───── Data records ─────

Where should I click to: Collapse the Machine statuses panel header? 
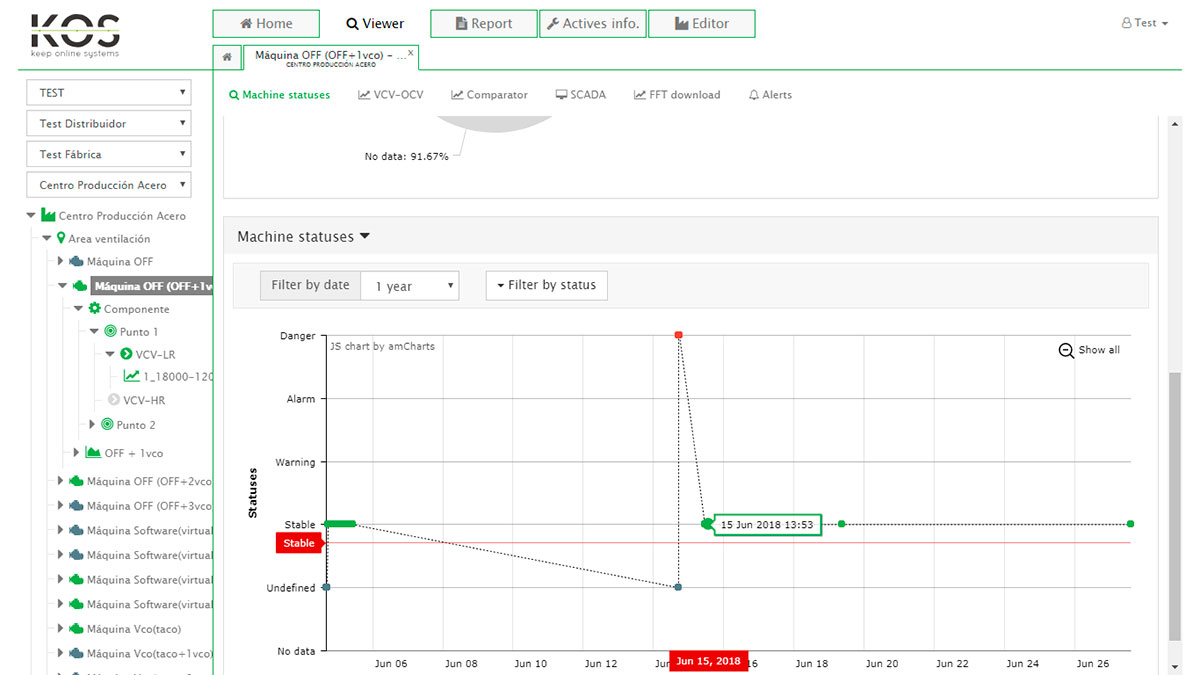coord(303,237)
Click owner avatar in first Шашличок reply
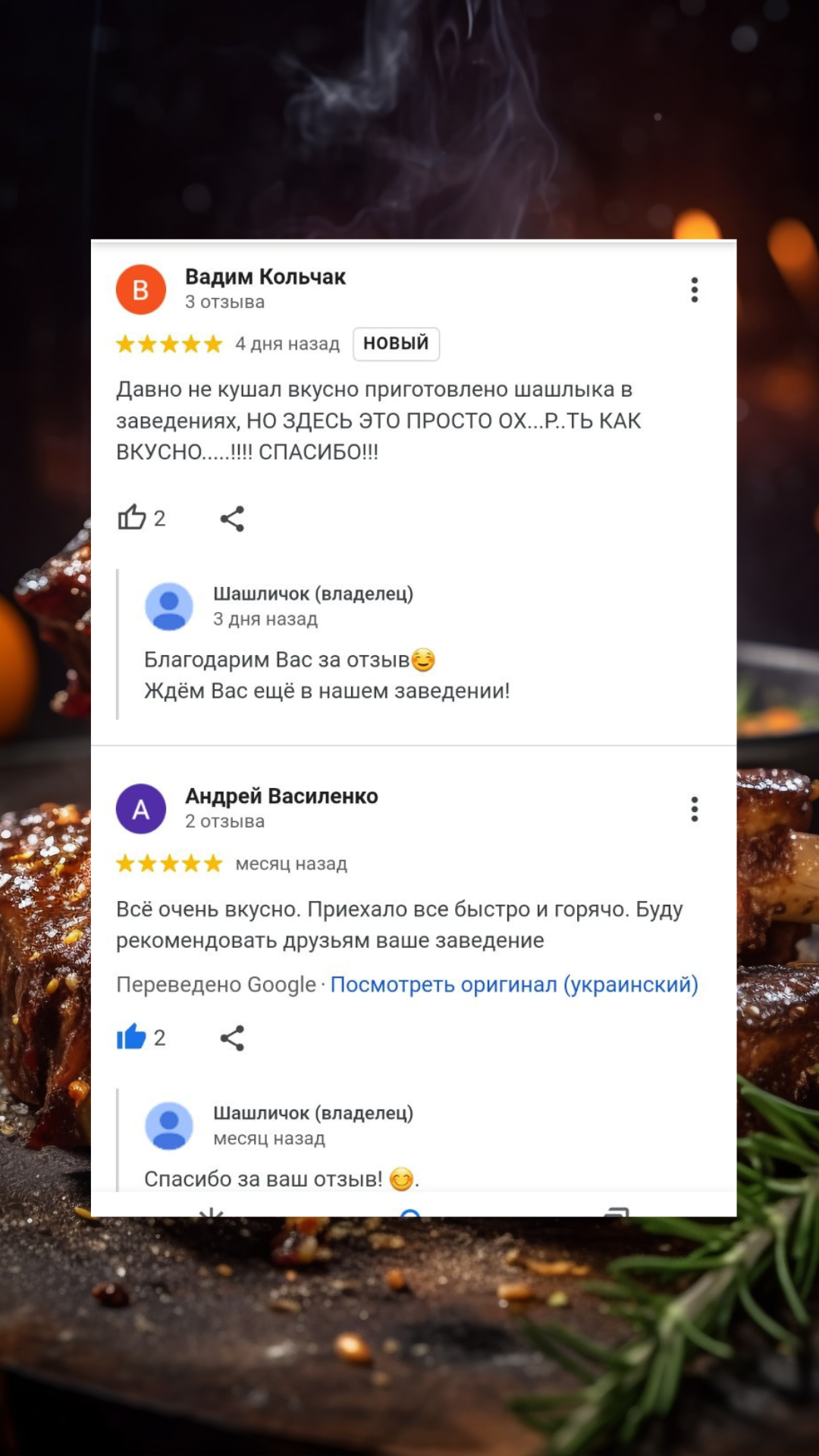The width and height of the screenshot is (819, 1456). (169, 607)
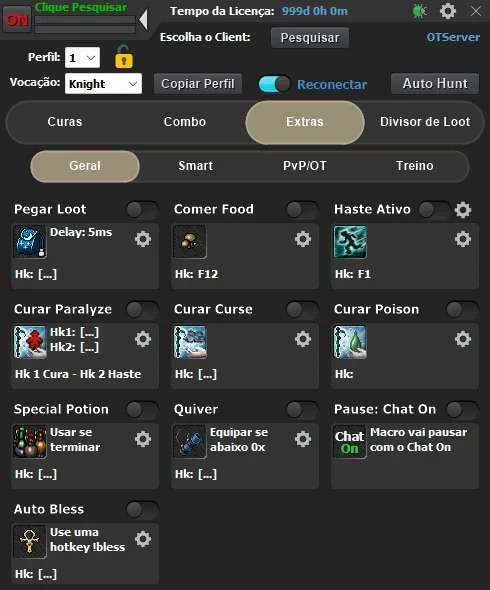This screenshot has height=590, width=490.
Task: Open the yellow padlock profile lock
Action: pos(123,57)
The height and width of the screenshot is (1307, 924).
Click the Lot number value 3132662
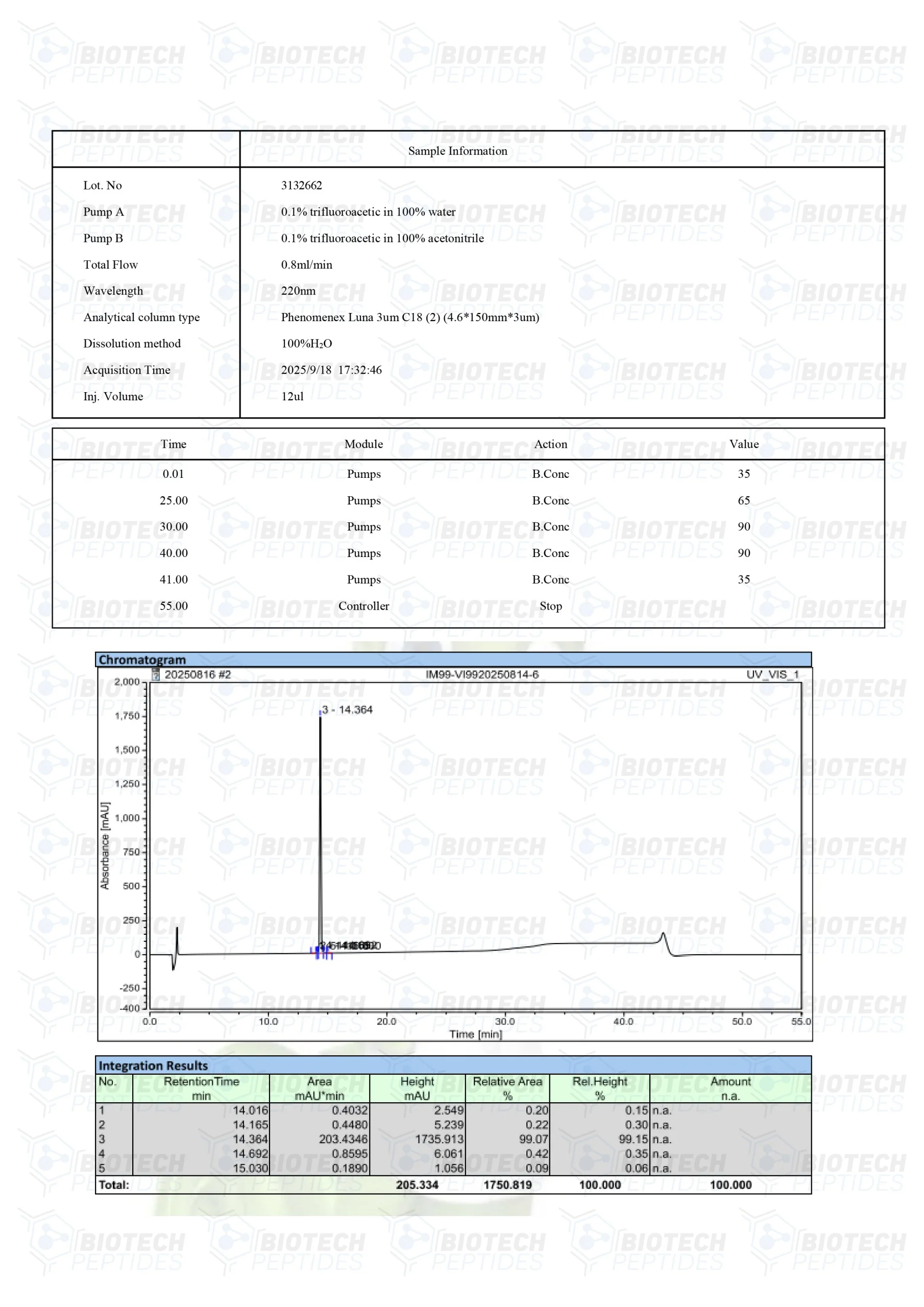click(x=301, y=185)
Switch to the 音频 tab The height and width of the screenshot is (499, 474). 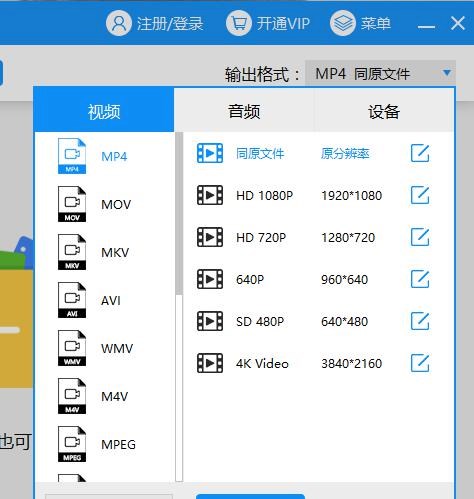click(244, 111)
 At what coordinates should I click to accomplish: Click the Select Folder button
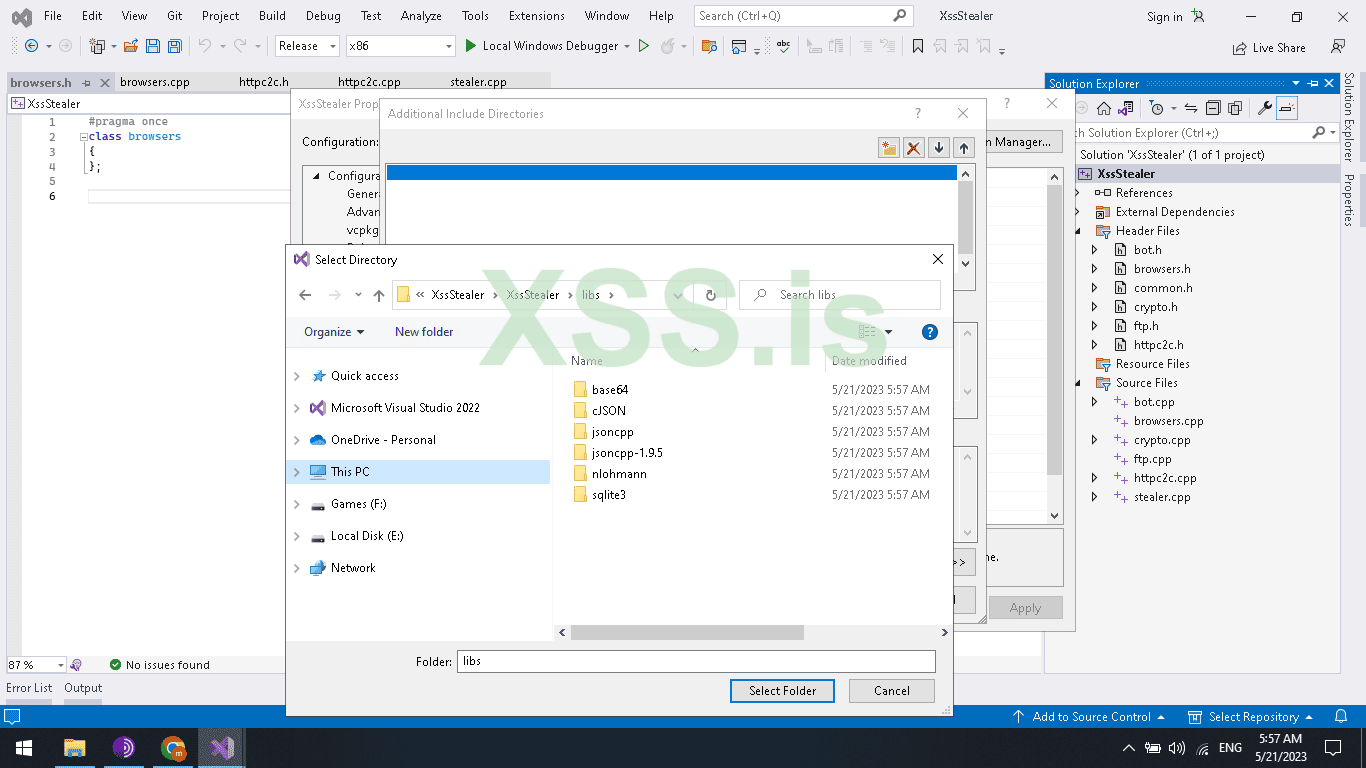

─────

● **Task**:
Would you transcribe the lines above exactly, going from the line bearing "Click owner avatar in first Шашличок reply" through the line bearing "The height and width of the screenshot is (1307, 924).", and drop the pictures from the copy?

● **Task output**:
Click owner avatar in first Шашличок reply
The width and height of the screenshot is (819, 1456). (169, 607)
This screenshot has height=590, width=490.
Task: Open the yellow padlock profile lock
Action: pos(123,57)
The height and width of the screenshot is (1307, 924).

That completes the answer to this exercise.